What this task involves:
Leaving out all pictures, write out word for word the lines from the one containing "Image resolution: width=549" to the end of the data below.

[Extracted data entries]

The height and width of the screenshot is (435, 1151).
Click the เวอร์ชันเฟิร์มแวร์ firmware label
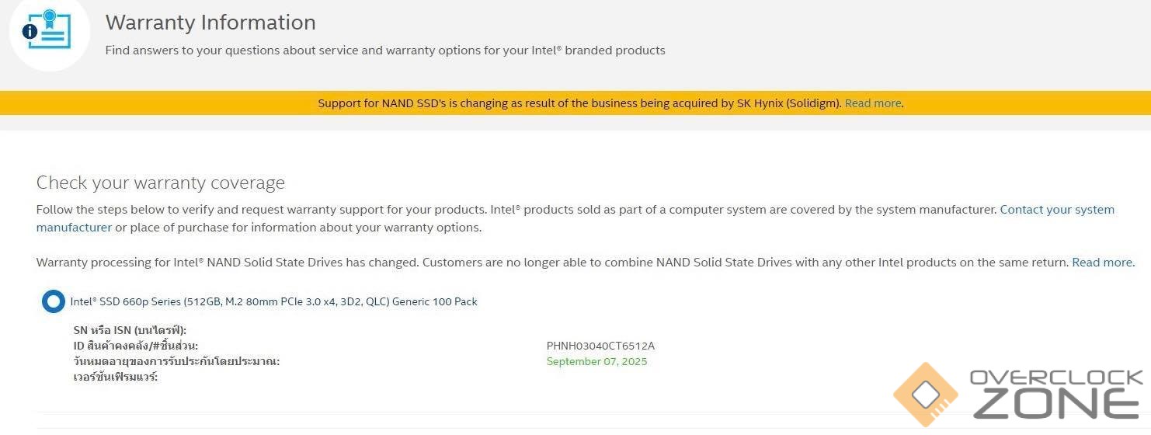tap(116, 377)
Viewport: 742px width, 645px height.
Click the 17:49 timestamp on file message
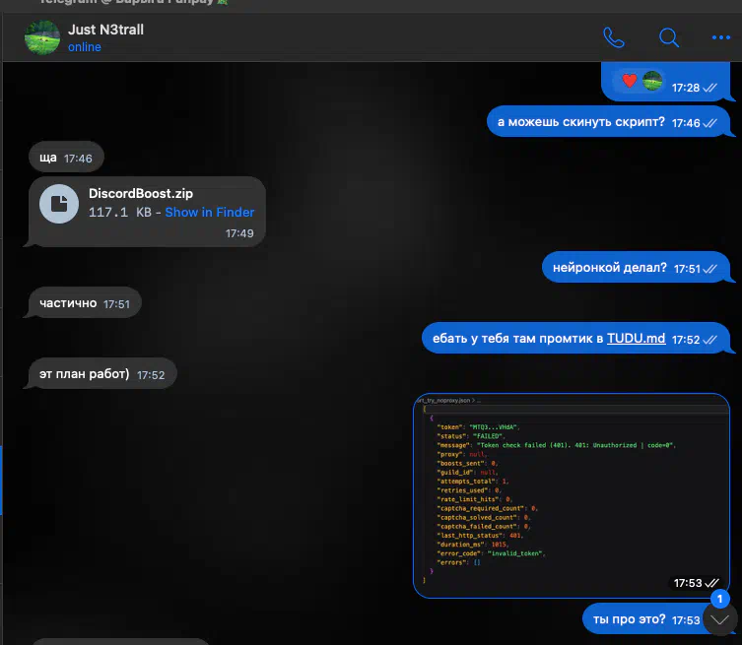(239, 233)
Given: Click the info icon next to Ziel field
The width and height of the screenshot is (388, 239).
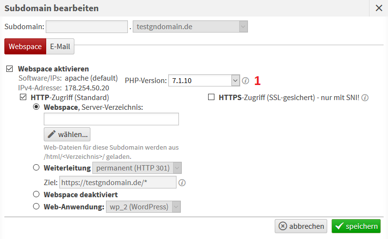Looking at the screenshot, I should (x=182, y=183).
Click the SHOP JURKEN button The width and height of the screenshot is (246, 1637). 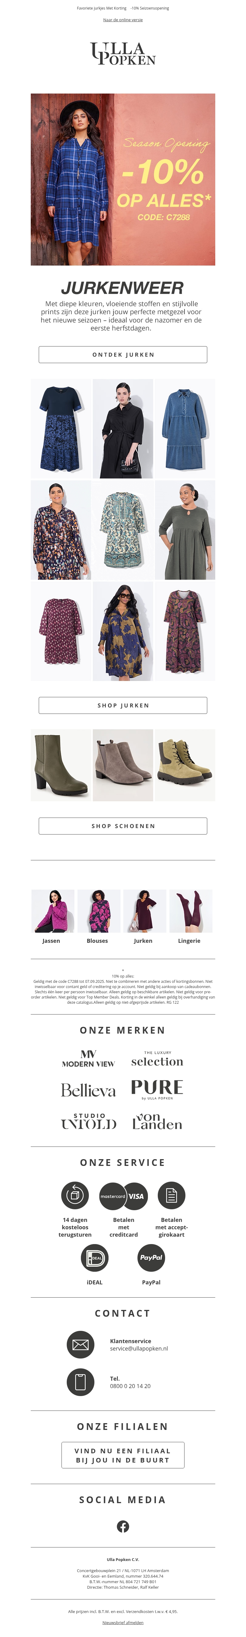pos(123,705)
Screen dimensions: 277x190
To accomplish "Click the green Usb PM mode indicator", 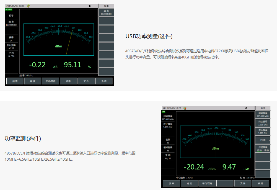I will [x=9, y=9].
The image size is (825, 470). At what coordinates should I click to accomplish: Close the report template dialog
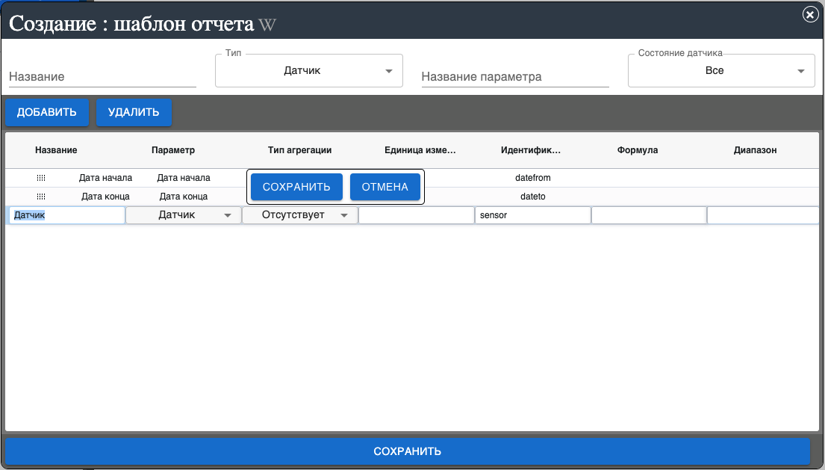point(809,14)
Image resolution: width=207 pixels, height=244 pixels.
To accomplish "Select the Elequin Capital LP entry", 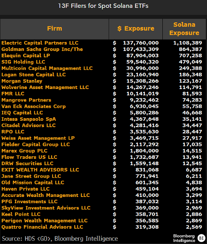I will (x=25, y=56).
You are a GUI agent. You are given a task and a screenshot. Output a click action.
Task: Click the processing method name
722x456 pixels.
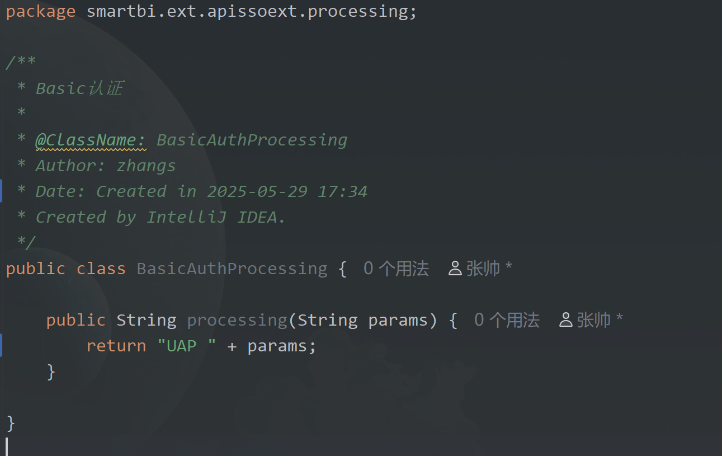[237, 320]
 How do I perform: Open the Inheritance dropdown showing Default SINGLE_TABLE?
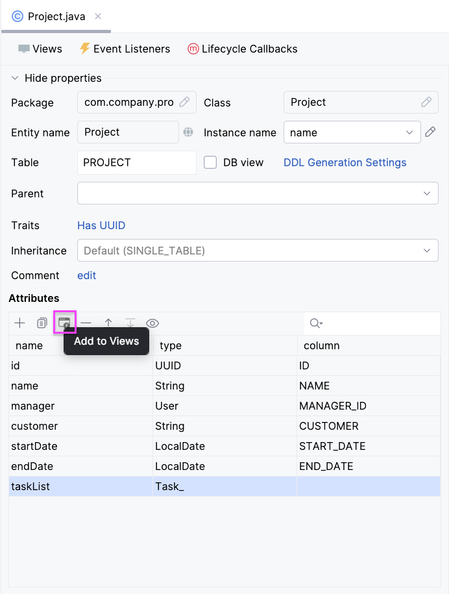(426, 250)
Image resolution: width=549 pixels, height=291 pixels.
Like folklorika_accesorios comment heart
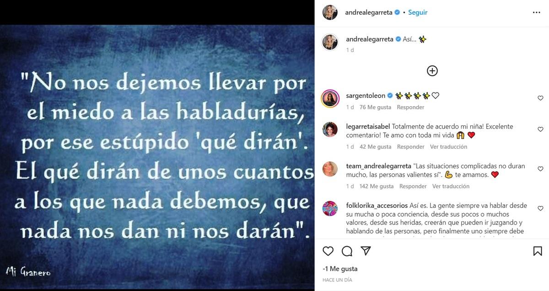pos(540,209)
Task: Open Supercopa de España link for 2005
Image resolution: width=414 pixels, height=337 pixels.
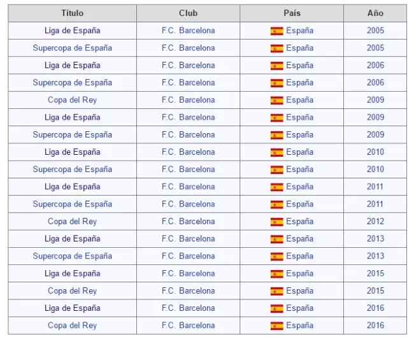Action: (x=72, y=48)
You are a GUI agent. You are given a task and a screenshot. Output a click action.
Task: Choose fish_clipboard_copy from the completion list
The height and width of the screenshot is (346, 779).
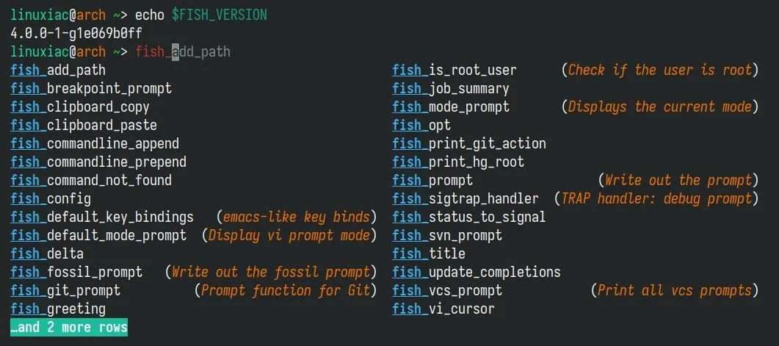[80, 107]
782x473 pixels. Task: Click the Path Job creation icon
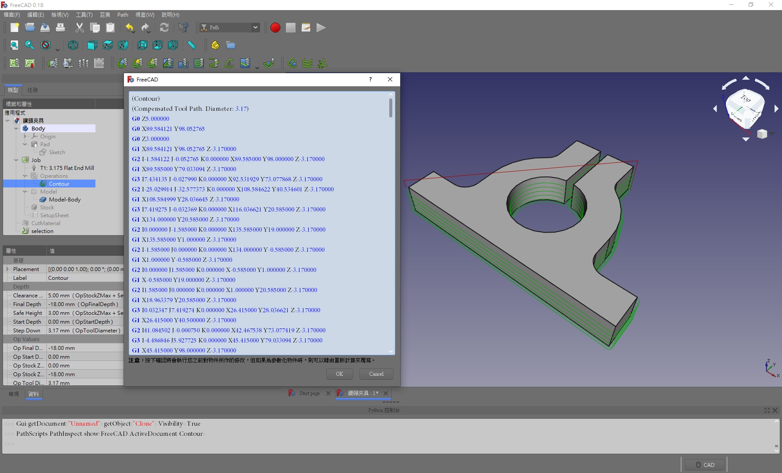click(x=14, y=63)
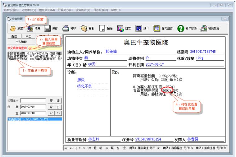This screenshot has width=236, height=157.
Task: Open the 业务统计(T) menu
Action: pyautogui.click(x=83, y=10)
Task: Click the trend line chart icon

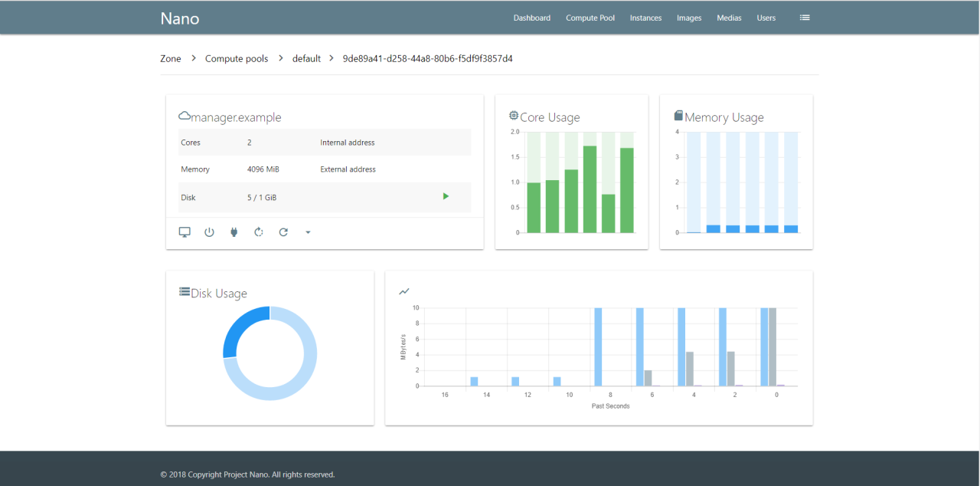Action: (x=404, y=291)
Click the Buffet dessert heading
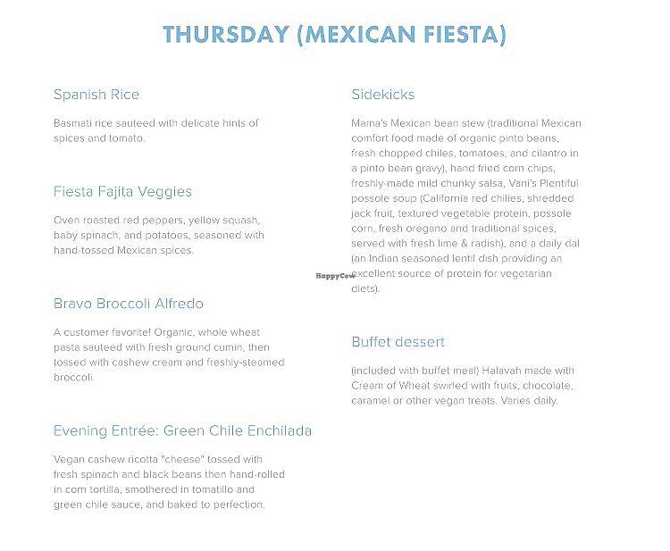This screenshot has width=670, height=551. (x=398, y=342)
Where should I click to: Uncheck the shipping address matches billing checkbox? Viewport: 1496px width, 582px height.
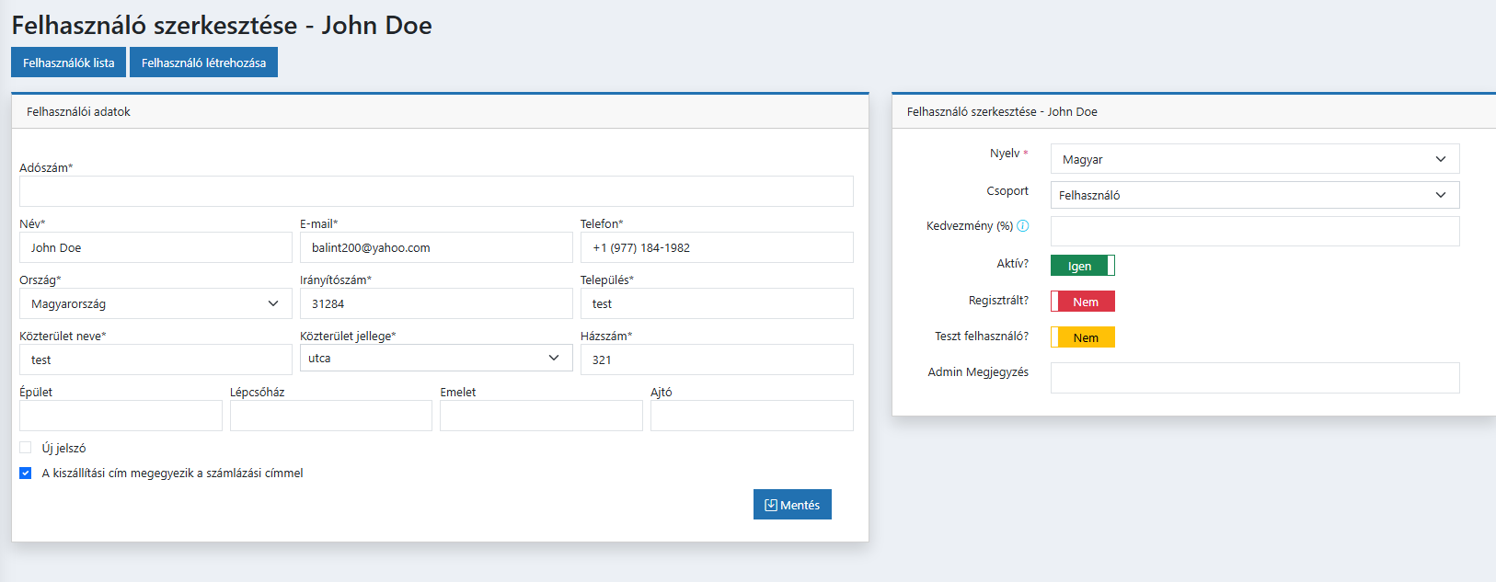pos(26,474)
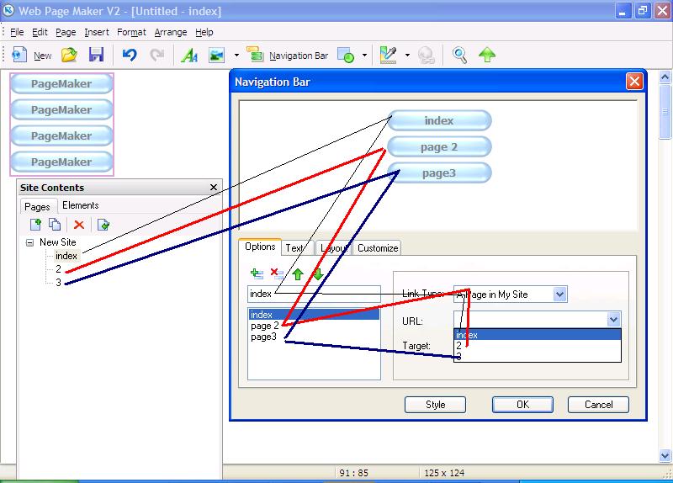
Task: Collapse the New Site tree node
Action: 30,242
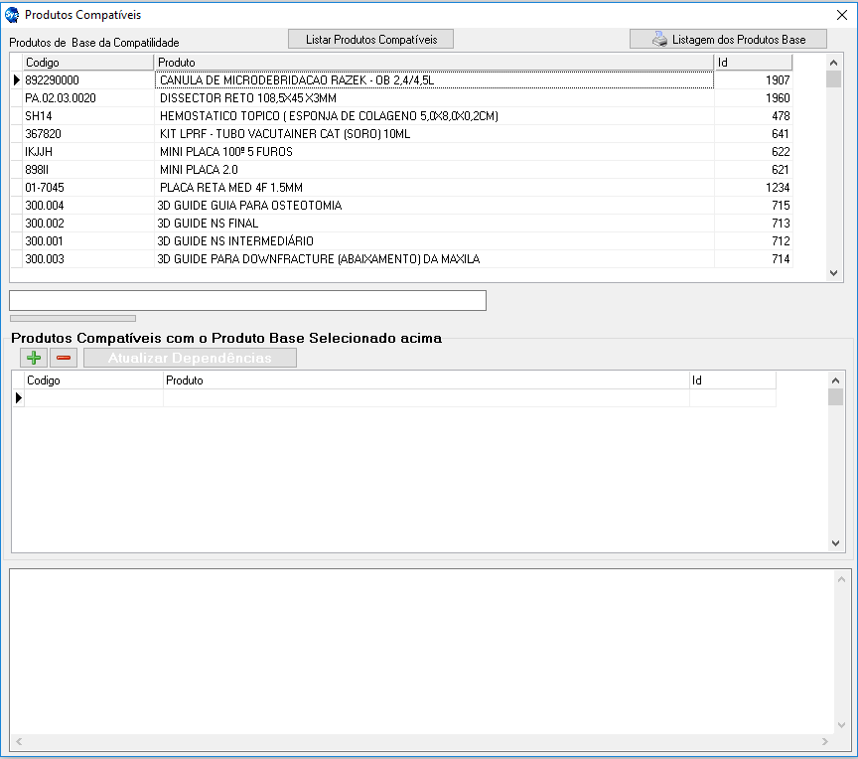Click the printer icon for Listagem dos Produtos Base
Viewport: 858px width, 759px height.
click(659, 40)
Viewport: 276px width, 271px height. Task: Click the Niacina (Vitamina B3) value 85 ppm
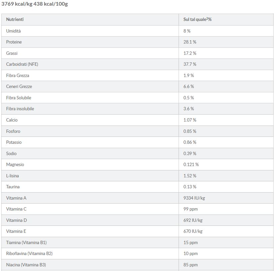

Exercise answer:
Image resolution: width=549 pixels, height=291 pixels.
Like folklorika_accesorios comment heart
pos(540,209)
Task: Open Supercopa de España link for 2005
Image resolution: width=414 pixels, height=337 pixels.
Action: (x=72, y=48)
You are a GUI agent. You are given a task and a screenshot. Output a click action.
Task: Choose fish_clipboard_copy from the completion list
The height and width of the screenshot is (346, 779).
[80, 107]
782x473 pixels. Task: Click the Path Job creation icon
click(x=14, y=63)
This screenshot has width=236, height=157.
Task: Open the 业务统计(T) menu
Action: pyautogui.click(x=83, y=10)
Task: Click the trend line chart icon

Action: (x=404, y=291)
Click the Buffet dessert heading
This screenshot has width=670, height=551. (x=398, y=342)
Where should I click to: Uncheck the shipping address matches billing checkbox? Viewport: 1496px width, 582px height.
pos(26,474)
Task: Collapse the New Site tree node
Action: 30,242
Click the printer icon for Listagem dos Produtos Base
Viewport: 858px width, 759px height.
click(659, 40)
Viewport: 276px width, 271px height. Task: Click the Niacina (Vitamina B3) value 85 ppm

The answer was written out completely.